=== EXERCISE DIRECTIONS ===
Nothing but the lines from the one with "This screenshot has width=1455, height=658." through the final line of the listing should appear in the answer, each copied exactly.

+++

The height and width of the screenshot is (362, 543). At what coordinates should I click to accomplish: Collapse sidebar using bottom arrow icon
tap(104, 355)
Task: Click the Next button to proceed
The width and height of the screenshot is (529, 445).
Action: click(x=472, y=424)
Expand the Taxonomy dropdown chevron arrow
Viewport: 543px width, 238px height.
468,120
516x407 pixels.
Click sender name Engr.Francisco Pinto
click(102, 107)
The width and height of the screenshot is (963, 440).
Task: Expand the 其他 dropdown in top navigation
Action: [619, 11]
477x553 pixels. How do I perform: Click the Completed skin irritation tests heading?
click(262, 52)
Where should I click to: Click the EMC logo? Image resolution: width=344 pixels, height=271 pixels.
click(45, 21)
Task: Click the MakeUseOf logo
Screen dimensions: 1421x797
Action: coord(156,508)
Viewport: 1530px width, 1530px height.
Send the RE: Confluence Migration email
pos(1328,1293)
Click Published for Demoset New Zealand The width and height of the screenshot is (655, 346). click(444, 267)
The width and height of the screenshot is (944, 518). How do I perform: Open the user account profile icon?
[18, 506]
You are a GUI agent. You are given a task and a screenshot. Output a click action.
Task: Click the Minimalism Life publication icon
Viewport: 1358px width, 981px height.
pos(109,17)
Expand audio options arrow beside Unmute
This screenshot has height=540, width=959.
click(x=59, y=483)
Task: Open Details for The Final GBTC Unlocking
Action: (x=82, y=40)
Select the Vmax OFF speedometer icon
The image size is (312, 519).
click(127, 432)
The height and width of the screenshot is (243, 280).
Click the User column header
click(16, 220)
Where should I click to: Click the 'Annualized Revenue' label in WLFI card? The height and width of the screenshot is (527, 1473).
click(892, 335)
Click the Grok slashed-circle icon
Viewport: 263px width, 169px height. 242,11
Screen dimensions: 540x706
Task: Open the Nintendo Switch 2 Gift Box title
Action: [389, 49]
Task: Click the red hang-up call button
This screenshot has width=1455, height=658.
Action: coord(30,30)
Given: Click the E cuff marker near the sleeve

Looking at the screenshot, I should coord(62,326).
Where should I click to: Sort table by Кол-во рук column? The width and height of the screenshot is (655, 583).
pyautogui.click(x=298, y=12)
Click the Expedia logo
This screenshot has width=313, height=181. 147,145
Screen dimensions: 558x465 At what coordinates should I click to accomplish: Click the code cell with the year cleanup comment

+++

=== EXERCISE RESPONSE ===
This screenshot has width=1455, height=658.
Action: coord(30,30)
Given: Click the E cuff marker near the sleeve

Looking at the screenshot, I should coord(62,326).
Where should I click to: Sort table by Кол-во рук column? The width and height of the screenshot is (655, 583).
pyautogui.click(x=298, y=12)
Click the Expedia logo
This screenshot has width=313, height=181. 147,145
Screen dimensions: 558x465 At what coordinates should I click to accomplish: Click the code cell with the year cleanup comment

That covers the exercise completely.